[Stored items from a collection]
○ ○ ○ ○ ○

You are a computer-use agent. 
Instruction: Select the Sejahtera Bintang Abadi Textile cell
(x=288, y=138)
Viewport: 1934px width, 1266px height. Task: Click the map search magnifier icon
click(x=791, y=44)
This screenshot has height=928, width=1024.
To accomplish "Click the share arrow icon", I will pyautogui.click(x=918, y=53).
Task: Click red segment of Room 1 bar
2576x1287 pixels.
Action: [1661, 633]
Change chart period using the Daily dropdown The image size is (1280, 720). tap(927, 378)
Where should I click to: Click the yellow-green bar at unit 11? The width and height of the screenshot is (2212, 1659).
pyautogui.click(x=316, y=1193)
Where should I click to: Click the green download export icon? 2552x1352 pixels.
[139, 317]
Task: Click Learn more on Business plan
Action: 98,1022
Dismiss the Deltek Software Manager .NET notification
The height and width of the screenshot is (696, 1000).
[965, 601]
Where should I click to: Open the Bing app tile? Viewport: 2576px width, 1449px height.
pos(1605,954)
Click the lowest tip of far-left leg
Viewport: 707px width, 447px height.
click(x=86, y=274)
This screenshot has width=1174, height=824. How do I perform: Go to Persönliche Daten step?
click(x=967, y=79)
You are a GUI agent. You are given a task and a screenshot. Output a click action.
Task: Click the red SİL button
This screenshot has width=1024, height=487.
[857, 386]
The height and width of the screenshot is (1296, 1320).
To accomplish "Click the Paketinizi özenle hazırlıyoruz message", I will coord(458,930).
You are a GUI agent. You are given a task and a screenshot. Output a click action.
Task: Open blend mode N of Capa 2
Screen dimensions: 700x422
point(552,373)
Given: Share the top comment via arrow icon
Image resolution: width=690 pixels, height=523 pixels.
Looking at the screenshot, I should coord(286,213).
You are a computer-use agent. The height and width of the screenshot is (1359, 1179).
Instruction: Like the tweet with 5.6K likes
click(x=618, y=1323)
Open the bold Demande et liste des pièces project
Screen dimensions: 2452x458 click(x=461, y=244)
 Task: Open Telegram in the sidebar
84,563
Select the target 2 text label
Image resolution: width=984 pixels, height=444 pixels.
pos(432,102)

○ ○ ○ ○ ○

Identify each line of the listing above that contains the word "will", and copy those lines in full.

SOLUTION BELOW -
To accomplish "Click the share arrow icon", I will pyautogui.click(x=918, y=53).
To accomplish "Click the Paketinizi özenle hazırlıyoruz message", I will coord(458,930).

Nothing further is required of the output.